What needs to be done -
Exact duplicates of all the records are needed.
━━ Dataset records ━━
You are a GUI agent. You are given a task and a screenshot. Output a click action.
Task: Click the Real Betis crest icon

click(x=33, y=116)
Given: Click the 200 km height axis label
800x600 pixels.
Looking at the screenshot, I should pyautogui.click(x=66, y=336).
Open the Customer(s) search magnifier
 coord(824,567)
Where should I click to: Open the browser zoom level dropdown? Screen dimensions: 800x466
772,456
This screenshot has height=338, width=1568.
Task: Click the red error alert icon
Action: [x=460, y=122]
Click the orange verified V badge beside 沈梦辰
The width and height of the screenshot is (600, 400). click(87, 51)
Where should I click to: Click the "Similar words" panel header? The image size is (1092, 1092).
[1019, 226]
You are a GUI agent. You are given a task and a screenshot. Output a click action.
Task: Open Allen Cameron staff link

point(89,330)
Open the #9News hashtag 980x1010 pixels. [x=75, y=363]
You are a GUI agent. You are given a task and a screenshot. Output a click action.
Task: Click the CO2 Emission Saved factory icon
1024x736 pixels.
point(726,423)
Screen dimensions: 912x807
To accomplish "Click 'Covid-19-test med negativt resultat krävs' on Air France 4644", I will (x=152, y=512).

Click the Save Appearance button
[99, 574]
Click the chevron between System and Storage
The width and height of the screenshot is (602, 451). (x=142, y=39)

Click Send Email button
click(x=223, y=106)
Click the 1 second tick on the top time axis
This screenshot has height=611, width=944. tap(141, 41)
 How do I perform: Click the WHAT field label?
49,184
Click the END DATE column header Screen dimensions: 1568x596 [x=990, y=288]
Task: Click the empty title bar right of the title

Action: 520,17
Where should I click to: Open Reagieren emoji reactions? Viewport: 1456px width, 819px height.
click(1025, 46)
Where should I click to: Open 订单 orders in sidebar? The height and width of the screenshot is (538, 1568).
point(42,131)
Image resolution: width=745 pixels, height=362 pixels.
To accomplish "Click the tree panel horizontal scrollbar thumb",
━━━
Task output -
You are a GUI agent. You are given a task and a screenshot. Output a click action.
Task: Click the Real Betis crest icon

click(x=33, y=116)
Given: Click the 200 km height axis label
800x600 pixels.
Looking at the screenshot, I should pyautogui.click(x=66, y=336).
Open the Customer(s) search magnifier
 coord(824,567)
Where should I click to: Open the browser zoom level dropdown? Screen dimensions: 800x466
772,456
This screenshot has height=338, width=1568.
Task: Click the red error alert icon
Action: [x=460, y=122]
Click the orange verified V badge beside 沈梦辰
The width and height of the screenshot is (600, 400). click(87, 51)
Where should I click to: Click the "Similar words" panel header? The image size is (1092, 1092).
[1019, 226]
You are a GUI agent. You are given a task and a screenshot. Output a click action.
Task: Open Allen Cameron staff link

point(89,330)
Open the #9News hashtag 980x1010 pixels. [x=75, y=363]
You are a GUI agent. You are given a task and a screenshot. Output a click action.
Task: Click the CO2 Emission Saved factory icon
1024x736 pixels.
point(726,423)
Screen dimensions: 912x807
To accomplish "Click 'Covid-19-test med negativt resultat krävs' on Air France 4644", I will (x=152, y=512).

Click the Save Appearance button
[99, 574]
Click the chevron between System and Storage
The width and height of the screenshot is (602, 451). (x=142, y=39)

Click Send Email button
click(x=223, y=106)
Click the 1 second tick on the top time axis
This screenshot has height=611, width=944. tap(141, 41)
 How do I perform: Click the WHAT field label?
49,184
Click the END DATE column header Screen dimensions: 1568x596 [x=990, y=288]
Task: Click the empty title bar right of the title

Action: 520,17
Where should I click to: Open Reagieren emoji reactions? Viewport: 1456px width, 819px height.
click(1025, 46)
Where should I click to: Open 订单 orders in sidebar? The height and width of the screenshot is (538, 1568).
point(42,131)
Image resolution: width=745 pixels, height=362 pixels.
To accomplish "Click the tree panel horizontal scrollbar thumb",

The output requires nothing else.